Il nodo del periodo di massima pericolosità antincendio
Il regolamento della Regione Campania riconosce la ripulitura del terreno da ricci, fogliame e felci tramite concentramento e abbruciamento come pratica gestionale per i castagneti da frutto. Tuttavia, tale operazione è vietata durante il periodo di massima pericolosità per gli incendi boschivi, fissato per il 2026 dal 15 giugno al 30 settembre, con possibilità di ulteriori proroghe.
La sovrapposizione temporale crea un blocco operativo per i produttori locali. La raccolta delle castagne comincia solitamente tra la fine di settembre e i primi giorni di ottobre, rendendo indispensabile la pulizia dei suoli nelle settimane immediatamente precedenti. L’impossibilità di eliminare la vegetazione infestante nei tempi corretti rischia di compromettere la resa del settore.
Il valore economico e ambientale per il Cilento interno
La questione assume un rilievo centrale per i comuni montani compresi nell’Area del Cilento Interno. In queste zone la castanicoltura non rappresenta soltanto una voce primaria dell’economia agricola locale, ma costituisce un presidio fondamentale per la manutenzione del territorio, la prevenzione del dissesto idrogeologico e la tutela del paesaggio rurale.
La proposta di deroga e le prescrizioni di sicurezza
Per superare lo stallo, la presidenza dell’Area Interna propone di valutare le specifiche condizioni climatiche, altimetriche e territoriali dei contesti montani, introducendo una finestra temporale a partire dal 21 agosto per consentire le bruciature controllate nelle aree a basso rischio.
La proposta contempla precise prescrizioni operative per garantire la tutela del patrimonio boschivo:
- Svolgimento delle attività esclusivamente nelle prime ore del mattino, con termine tassativo entro le ore 9:00.
- Divieto assoluto di combustione in presenza di vento o meteo avverso.
- Raggruppamento del materiale vegetale in piccoli cumuli all’interno di radure isolate e preventivamente ripulite.
- Presenza costante dell’operatore sul posto fino al completo spegnimento dei focolai.
- Sospensione immediata dei lavori in caso di innalzamento degli indici di rischio incendio.

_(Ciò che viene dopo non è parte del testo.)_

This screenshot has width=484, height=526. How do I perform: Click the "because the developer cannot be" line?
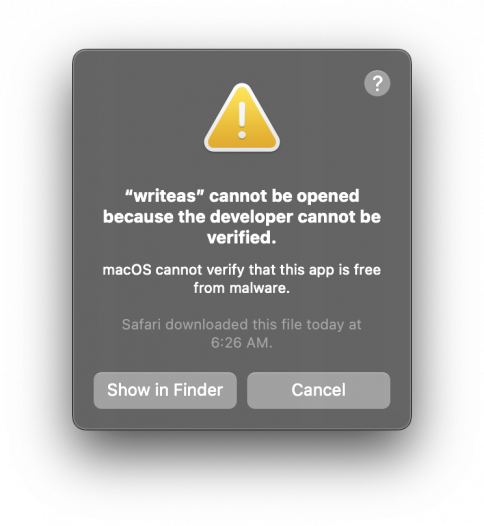click(242, 217)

Tavolo tecnico e soluzioni territoriali
Qualora la normativa nazionale non permetta deroghe dirette a livello regionale, la richiesta include la possibilità di applicare una differenziazione territoriale e temporale dello stato di massima pericolosità, basata sull’andamento meteorologico effettivo delle singole zone. Auricchio ha confermato la disponibilità a partecipare a un tavolo tecnico con l’Assessorato e le rappresentanze di categoria per definire un protocollo condiviso in vista delle prossime campagne di raccolta.